Characterizing Online Discussion Using Coarse Discourse Sequences

Paper · Source
Conversation Topics DialogSocial Media

As more social interaction takes place online, researchers have become interested in studying the discourse occurring in online social media. From these studies, researchers can examine how people conduct conversations and arguments (Hasan and Ng 2014; Tan et al. 2016) as well as extract information for applications such as search (Cong et al. 2008). While many studies have focused their analyses on metadata surrounding community discussions, other studies have attempted to analyze the textual content of discussions. But this can be difficult as language and interactions are complex and variable from discussion to discussion and community to community.

One method for understanding discussion is through analyzing the high level discourse structures inherent within conversations. Much research has demonstrated the power of using discourse acts, also known as speech acts, which are categories of utterances that pertain to their role in the discussion (e.g. “question” or “answer”). Researchers have used discourse acts towards applications such as building conversational bots (Allen, Ferguson, and Stent 2001) and summarizing spoken discourse (Murray et al. 2006). However, a great deal of research using discourse acts has focused solely on extracting questions and answers (Hong and Davison 2009) or considered only communities for help or technical support (Kim, Wang, and Baldwin 2010).

In this work, we develop a richer categorization of discourse acts towards characterizing a wide range of discussions from a variety of communities.

As discourse acts are usually understood in relation to another piece of discourse, we collected both the discourse act of a comment as well as the discourse relation of that comment, also known as a link to a prior comment that the comment is responding to, if it exists. For instance, an ANSWER is always related to a prior QUESTION. Some categories may not always be in relation to another comment, such as a new QUESTION or an ANNOUNCEMENT. In some categorizations of discourse, such as RST (Mann and Thompson 1988), there are only discourse relations, and the relations themselves are grouped into categories and named. In our case, we do not name types of discourse relations explicitly, but they are implicitly inferred by the discourse acts they link. For instance, a hypothetical discourse relation “Answers” would always link ANSWER to QUESTION.
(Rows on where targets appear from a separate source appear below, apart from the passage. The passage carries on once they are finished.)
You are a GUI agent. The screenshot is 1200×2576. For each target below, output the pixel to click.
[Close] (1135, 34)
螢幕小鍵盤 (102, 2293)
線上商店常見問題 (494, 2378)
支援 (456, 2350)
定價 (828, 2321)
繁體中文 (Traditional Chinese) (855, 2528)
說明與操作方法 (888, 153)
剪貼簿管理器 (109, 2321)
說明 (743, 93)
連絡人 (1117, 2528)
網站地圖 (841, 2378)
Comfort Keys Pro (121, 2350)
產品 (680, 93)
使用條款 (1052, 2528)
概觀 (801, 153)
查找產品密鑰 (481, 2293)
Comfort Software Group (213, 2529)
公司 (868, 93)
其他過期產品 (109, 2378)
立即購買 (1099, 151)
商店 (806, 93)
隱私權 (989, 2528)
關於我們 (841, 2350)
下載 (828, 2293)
Discourse Act Definitions Detailed information about each discourse act and the relations allowed are given below. For our annotators, we provided a lengthier tutorial and several examples for each act, which we will release with our dataset.

QUESTION: A comment with a question or a request seeking some form of feedback, help, or other kinds of responses. While the comment may contain a question mark, it is not required. For instance, it might be posed in the form of a statement but still soliciting a response. Also, not everything that has a question mark is automatically a QUESTION. For instance, rhetorical questions are not seeking a response.
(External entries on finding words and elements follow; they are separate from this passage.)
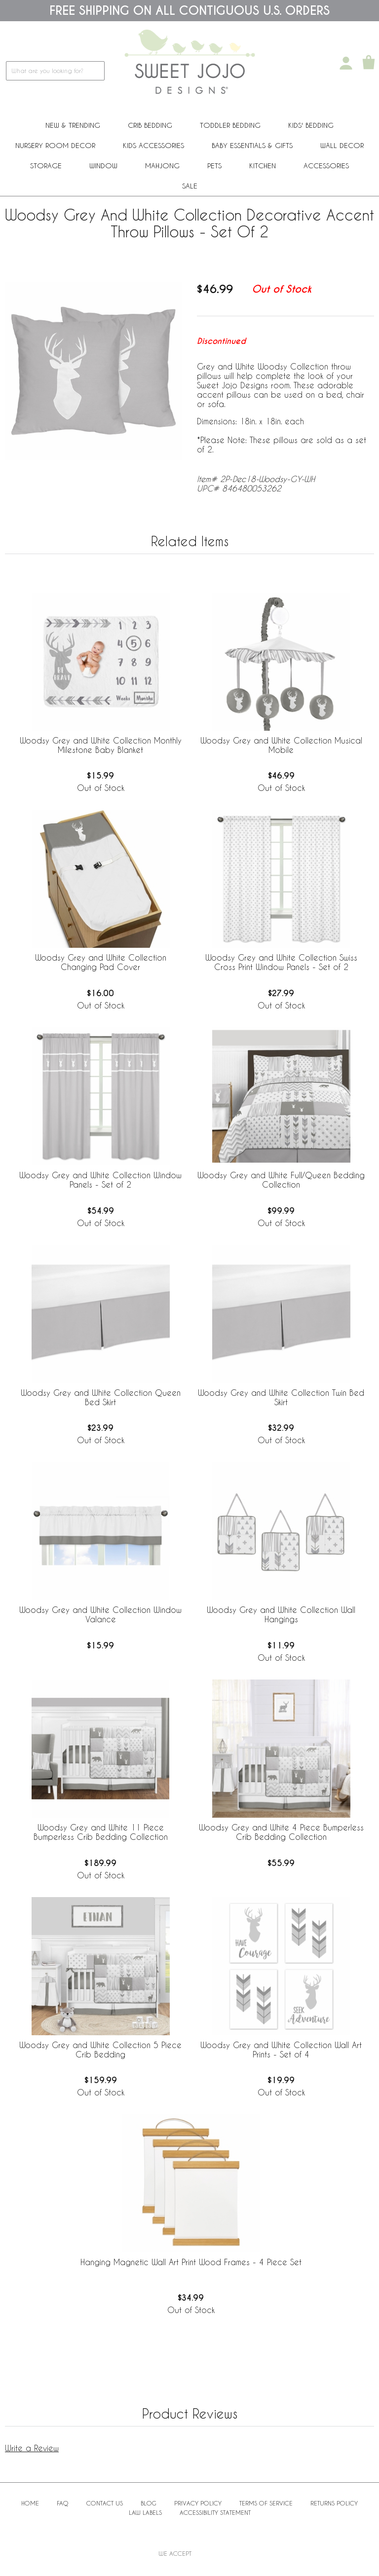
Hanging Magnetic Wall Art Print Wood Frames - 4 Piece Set (191, 2262)
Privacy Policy (198, 2503)
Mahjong (162, 165)
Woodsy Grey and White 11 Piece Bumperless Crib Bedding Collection (101, 1832)
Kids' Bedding (311, 125)
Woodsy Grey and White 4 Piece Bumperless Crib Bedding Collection (281, 1832)
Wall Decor (342, 145)
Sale (189, 186)
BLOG (148, 2503)
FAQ (63, 2503)
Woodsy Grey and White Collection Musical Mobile (281, 745)
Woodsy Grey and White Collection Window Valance (100, 1614)
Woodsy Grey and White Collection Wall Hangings (281, 1614)
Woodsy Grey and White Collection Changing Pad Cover (100, 962)
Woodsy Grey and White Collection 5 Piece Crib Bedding (100, 2049)
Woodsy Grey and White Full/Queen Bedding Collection (281, 1179)
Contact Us (104, 2503)
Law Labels (145, 2512)
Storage (46, 165)
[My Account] (346, 63)
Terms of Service (266, 2503)
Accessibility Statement (215, 2512)
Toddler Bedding (230, 125)
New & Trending (72, 125)
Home (30, 2503)
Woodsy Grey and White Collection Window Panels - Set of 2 (100, 1179)
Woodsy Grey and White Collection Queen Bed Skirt (101, 1397)
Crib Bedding (150, 125)
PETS (214, 165)
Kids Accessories (153, 145)
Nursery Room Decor (55, 145)
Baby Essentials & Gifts (252, 145)
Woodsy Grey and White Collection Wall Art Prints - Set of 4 (281, 2049)
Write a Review (32, 2448)
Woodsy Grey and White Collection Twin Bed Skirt (281, 1397)
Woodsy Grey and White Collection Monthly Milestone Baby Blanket (101, 745)
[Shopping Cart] (368, 63)
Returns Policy (334, 2503)
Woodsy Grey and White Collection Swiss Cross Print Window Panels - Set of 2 (281, 962)
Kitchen (262, 165)
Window (103, 165)
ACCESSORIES (326, 165)
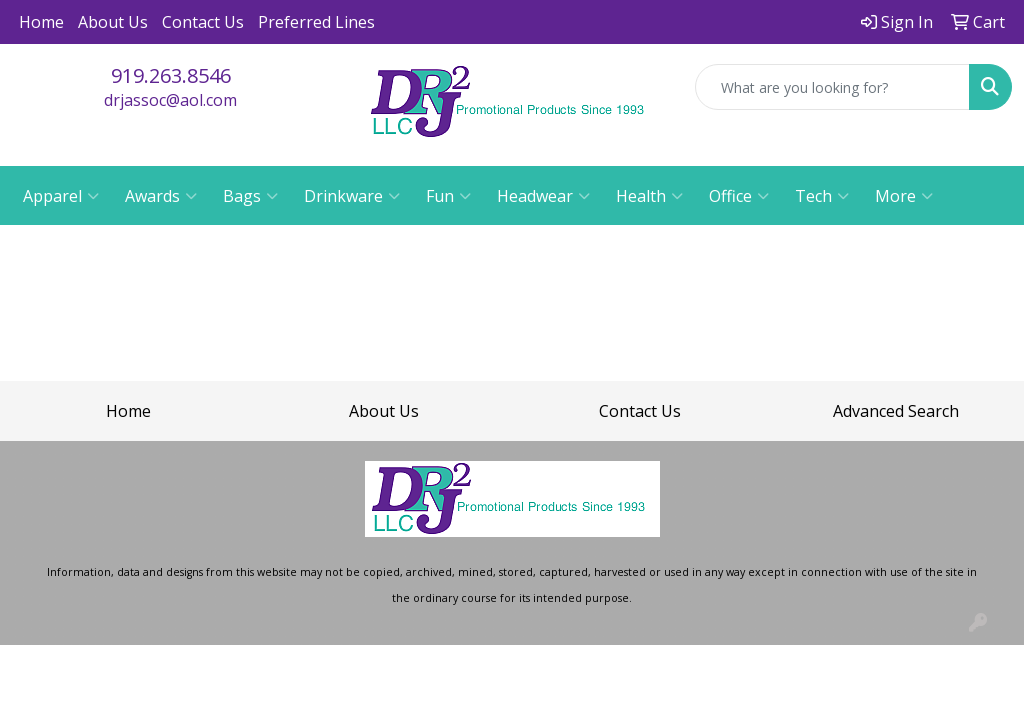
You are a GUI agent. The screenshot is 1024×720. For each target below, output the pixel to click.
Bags (250, 196)
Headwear (543, 196)
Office (739, 196)
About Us (113, 22)
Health (649, 196)
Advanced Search (896, 411)
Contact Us (203, 22)
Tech (822, 196)
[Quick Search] (832, 87)
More (904, 196)
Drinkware (352, 196)
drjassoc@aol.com (170, 100)
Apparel (61, 196)
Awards (161, 196)
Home (41, 22)
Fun (448, 196)
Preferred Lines (316, 22)
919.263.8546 (171, 75)
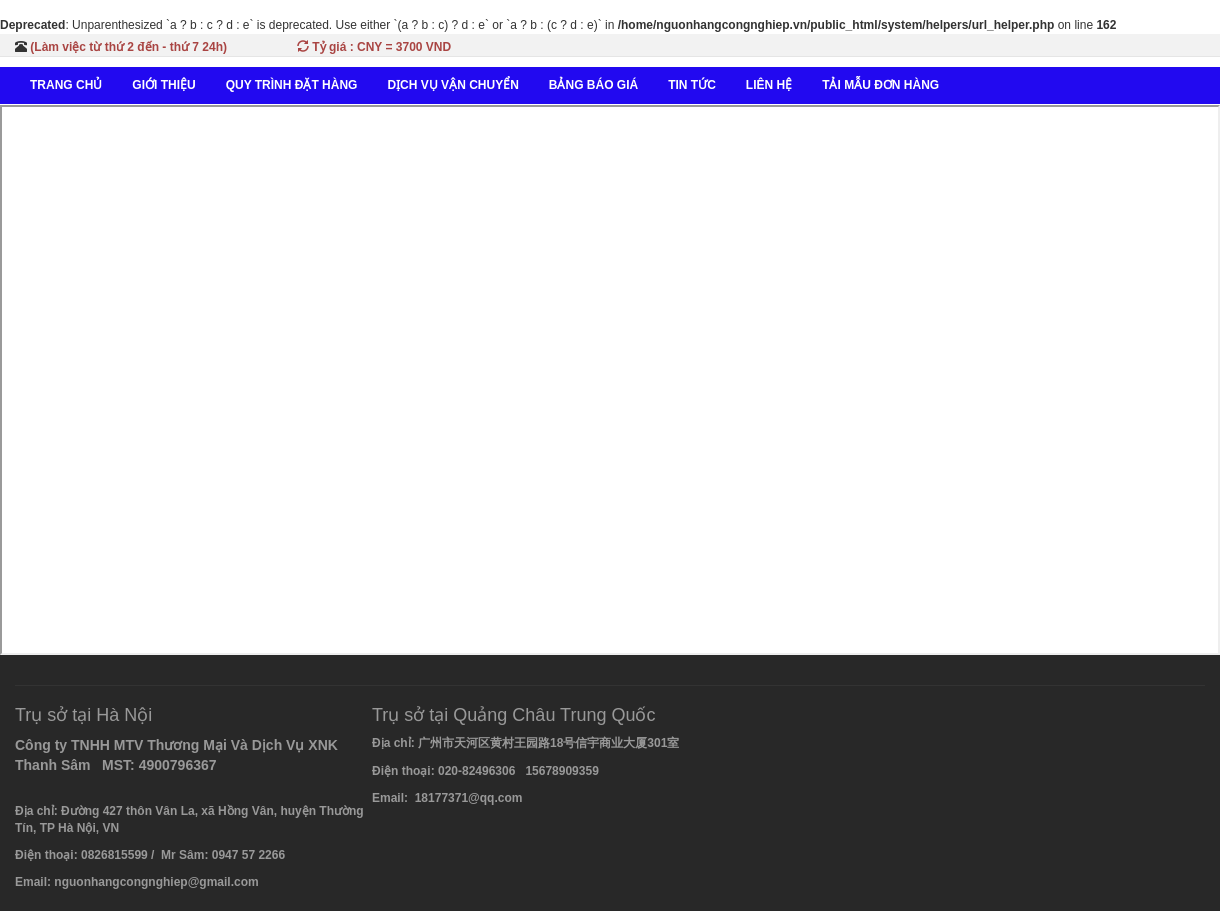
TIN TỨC (692, 85)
Relation: This comment might be the first in a thread and have no relation to another comment. Or, it could be a clarifying or follow-up QUESTION linking to any prior comment.
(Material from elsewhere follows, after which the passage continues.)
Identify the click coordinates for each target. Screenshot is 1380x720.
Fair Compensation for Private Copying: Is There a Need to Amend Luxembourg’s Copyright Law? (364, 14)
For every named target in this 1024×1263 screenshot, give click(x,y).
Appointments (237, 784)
ANSWER: A comment that is responding to a QUESTION by answering the question or fulfilling the request. There can be more than one ANSWER responding to a QUESTION.

Relation: An ANSWER is always linked to a QUESTION.

ANNOUNCEMENT: A comment that is presenting some new information to the community, such as a piece of news, a link to something, a story, an opinion, a review, or insight.

Relation: This comment has no relation to a prior comment and is always the initial post in a thread.

AGREEMENT: A comment that is expressing agreement with some information presented in a prior comment. It can be agreeing with a point made, providing supporting evidence, providing a positive example or experience, or confirming or acknowledging a point made.

Relation: This comment is always linked to a prior comment to which it is agreeing.

APPRECIATION: A comment that is expressing thanks, appreciation, excitement, or praise in response to another comment. In contrast to AGREEMENT, it is not evaluating the merits of the points brought up. Comments of this category are more interpersonal as opposed to informational.

Relation: This comment is always linked to a prior comment for which it is expressing appreciation.

DISAGREEMENT: A comment that is correcting, criticizing, contradicting, or objecting to a point made in a prior comment. It can also be providing evidence to support its disagreement, such as an example or contrary anecdote.

Relation: This comment is always linked to a prior comment to which it is disagreeing.

NEGATIVE REACTION: A comment that is expressing a negative reaction to a previous comment, such as attacking or mocking the commenter, or expressing emotions like disgust, derision, or anger, to the contents of the prior comment.

This comment is not discussing the merits of the points made in a prior comment or trying to correct them.

Relation: This comment is always linked to a prior comment to which it is negatively reacting.

ELABORATION: A comment that is adding additional information on to another comment. Oftentimes, one can imagine it simply appended to the end of the comment it elaborates on. One can elaborate on many kinds of comments, for instance, a question-asker elaborating on their question to provide more context, or someone elaborating on an answer to add more information.

Relation: This comment is always linked to a prior comment upon which it is elaborating.

HUMOR: This comment is primarily a joke, a piece of sarcasm, or a pun intended to get a laugh or be silly but not trying to add information. If a comment is sarcastic but using sarcasm to make a point or provide feedback, then it may belong in a different category.

Relation: At times, this comment links to another comment but other times it may not be responding to anything.